··· Records provided ···

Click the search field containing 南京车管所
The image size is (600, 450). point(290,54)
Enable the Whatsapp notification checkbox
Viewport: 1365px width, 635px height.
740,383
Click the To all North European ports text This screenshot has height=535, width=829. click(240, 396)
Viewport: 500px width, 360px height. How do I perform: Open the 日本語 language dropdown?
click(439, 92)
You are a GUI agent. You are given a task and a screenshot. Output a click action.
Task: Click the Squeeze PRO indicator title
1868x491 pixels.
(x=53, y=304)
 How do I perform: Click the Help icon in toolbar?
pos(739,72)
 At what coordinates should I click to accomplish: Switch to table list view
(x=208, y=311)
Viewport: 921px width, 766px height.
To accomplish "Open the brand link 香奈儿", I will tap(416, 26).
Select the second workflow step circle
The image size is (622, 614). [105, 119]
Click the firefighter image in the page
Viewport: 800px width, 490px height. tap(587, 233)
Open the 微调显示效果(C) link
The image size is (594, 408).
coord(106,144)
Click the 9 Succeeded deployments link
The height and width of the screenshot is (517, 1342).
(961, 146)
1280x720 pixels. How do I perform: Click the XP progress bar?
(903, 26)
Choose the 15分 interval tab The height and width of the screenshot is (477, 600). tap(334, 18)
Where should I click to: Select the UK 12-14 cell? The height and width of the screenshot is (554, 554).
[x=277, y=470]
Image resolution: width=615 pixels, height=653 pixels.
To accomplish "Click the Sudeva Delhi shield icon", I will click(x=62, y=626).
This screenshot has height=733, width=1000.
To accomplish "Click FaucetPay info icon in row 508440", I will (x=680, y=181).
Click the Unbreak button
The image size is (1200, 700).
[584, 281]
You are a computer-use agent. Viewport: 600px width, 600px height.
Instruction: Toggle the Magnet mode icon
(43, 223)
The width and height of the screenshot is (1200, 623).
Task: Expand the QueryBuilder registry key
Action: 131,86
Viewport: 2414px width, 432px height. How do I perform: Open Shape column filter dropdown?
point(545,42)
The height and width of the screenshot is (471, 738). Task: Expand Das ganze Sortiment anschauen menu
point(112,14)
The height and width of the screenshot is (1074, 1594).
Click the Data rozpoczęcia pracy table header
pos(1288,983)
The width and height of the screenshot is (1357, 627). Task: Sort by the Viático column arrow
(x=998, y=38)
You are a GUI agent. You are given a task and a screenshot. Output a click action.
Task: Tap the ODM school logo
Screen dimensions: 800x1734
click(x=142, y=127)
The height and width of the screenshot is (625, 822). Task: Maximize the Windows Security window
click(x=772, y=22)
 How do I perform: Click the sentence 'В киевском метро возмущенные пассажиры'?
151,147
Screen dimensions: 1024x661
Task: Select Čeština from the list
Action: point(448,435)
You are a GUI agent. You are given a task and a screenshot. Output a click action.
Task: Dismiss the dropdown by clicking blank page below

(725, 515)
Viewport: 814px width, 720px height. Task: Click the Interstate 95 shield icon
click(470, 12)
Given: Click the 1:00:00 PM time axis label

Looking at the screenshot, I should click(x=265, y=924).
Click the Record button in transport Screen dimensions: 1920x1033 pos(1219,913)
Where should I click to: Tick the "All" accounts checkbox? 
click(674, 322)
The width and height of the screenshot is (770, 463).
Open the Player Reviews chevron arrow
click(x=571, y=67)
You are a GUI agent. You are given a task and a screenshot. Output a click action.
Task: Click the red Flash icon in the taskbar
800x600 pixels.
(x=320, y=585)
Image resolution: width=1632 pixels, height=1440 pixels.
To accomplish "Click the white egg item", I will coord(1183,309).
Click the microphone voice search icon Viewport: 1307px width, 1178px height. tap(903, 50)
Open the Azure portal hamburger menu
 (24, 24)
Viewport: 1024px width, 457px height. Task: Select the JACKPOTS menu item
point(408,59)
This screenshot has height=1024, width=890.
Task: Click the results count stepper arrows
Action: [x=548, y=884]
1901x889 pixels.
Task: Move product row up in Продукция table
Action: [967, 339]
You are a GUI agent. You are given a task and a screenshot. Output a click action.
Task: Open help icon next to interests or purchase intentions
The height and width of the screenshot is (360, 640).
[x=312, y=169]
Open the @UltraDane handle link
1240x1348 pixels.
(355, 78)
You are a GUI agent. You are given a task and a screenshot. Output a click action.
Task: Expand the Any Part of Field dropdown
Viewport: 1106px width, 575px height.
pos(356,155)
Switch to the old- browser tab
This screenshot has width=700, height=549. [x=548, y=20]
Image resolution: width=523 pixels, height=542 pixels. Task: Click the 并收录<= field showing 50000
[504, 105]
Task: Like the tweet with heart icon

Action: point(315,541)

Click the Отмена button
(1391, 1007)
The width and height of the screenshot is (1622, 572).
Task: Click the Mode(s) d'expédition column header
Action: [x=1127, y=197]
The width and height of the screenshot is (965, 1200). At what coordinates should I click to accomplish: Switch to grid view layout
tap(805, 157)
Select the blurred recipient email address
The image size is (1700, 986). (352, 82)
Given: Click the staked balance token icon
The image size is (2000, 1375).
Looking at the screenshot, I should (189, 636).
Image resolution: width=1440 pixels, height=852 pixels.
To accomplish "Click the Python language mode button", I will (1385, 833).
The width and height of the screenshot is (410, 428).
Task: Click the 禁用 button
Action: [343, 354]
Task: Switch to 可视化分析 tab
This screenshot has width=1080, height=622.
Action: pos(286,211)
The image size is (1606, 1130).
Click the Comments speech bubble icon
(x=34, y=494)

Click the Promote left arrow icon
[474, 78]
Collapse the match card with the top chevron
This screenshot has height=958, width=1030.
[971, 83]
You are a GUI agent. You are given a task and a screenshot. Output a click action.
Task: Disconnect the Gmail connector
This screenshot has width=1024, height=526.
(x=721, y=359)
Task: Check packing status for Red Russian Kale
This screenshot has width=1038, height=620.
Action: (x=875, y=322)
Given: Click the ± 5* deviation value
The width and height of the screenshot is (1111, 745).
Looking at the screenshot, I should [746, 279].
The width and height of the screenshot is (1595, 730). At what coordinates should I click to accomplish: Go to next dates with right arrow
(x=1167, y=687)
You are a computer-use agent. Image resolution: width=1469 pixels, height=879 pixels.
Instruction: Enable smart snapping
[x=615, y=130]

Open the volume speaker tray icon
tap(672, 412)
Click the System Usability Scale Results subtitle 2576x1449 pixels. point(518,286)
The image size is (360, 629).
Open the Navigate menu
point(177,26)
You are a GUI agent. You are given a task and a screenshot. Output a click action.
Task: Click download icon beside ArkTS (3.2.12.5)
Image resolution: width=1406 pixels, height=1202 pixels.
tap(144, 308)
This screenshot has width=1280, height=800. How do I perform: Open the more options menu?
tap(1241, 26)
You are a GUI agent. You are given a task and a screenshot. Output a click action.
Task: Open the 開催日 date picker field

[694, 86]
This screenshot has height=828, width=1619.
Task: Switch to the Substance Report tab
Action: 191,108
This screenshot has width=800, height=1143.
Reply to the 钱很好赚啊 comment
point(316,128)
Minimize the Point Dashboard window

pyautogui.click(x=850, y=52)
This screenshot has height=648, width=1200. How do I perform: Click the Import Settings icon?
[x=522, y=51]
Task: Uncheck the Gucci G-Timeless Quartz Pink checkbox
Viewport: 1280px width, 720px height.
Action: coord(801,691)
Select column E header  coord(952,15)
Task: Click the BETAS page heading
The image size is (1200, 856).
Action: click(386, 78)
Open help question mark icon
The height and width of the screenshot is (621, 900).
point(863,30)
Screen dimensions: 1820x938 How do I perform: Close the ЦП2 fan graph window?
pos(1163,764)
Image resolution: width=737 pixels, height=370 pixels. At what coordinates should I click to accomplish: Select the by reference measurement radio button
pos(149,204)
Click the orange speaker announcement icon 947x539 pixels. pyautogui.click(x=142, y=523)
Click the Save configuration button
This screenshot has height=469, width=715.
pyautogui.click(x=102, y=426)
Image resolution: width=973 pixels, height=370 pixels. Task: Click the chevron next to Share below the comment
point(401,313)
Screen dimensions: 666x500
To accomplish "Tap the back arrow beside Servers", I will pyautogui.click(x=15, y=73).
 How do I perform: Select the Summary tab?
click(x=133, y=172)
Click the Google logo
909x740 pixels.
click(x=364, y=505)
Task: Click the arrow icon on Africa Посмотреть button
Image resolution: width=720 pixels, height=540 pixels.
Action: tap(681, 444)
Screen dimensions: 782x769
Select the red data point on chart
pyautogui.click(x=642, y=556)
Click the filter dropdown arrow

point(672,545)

···

Assigned task:
Once the line with "table list view" is found in the records above, print exactly that line and every line after it through the line with "Choose the 15分".

Result for this task:
 At what coordinates should I click to accomplish: Switch to table list view
(x=208, y=311)
Viewport: 921px width, 766px height.
To accomplish "Open the brand link 香奈儿", I will tap(416, 26).
Select the second workflow step circle
The image size is (622, 614). [105, 119]
Click the firefighter image in the page
Viewport: 800px width, 490px height. tap(587, 233)
Open the 微调显示效果(C) link
The image size is (594, 408).
coord(106,144)
Click the 9 Succeeded deployments link
The height and width of the screenshot is (517, 1342).
(961, 146)
1280x720 pixels. How do I perform: Click the XP progress bar?
(903, 26)
Choose the 15分 interval tab The height and width of the screenshot is (477, 600). tap(334, 18)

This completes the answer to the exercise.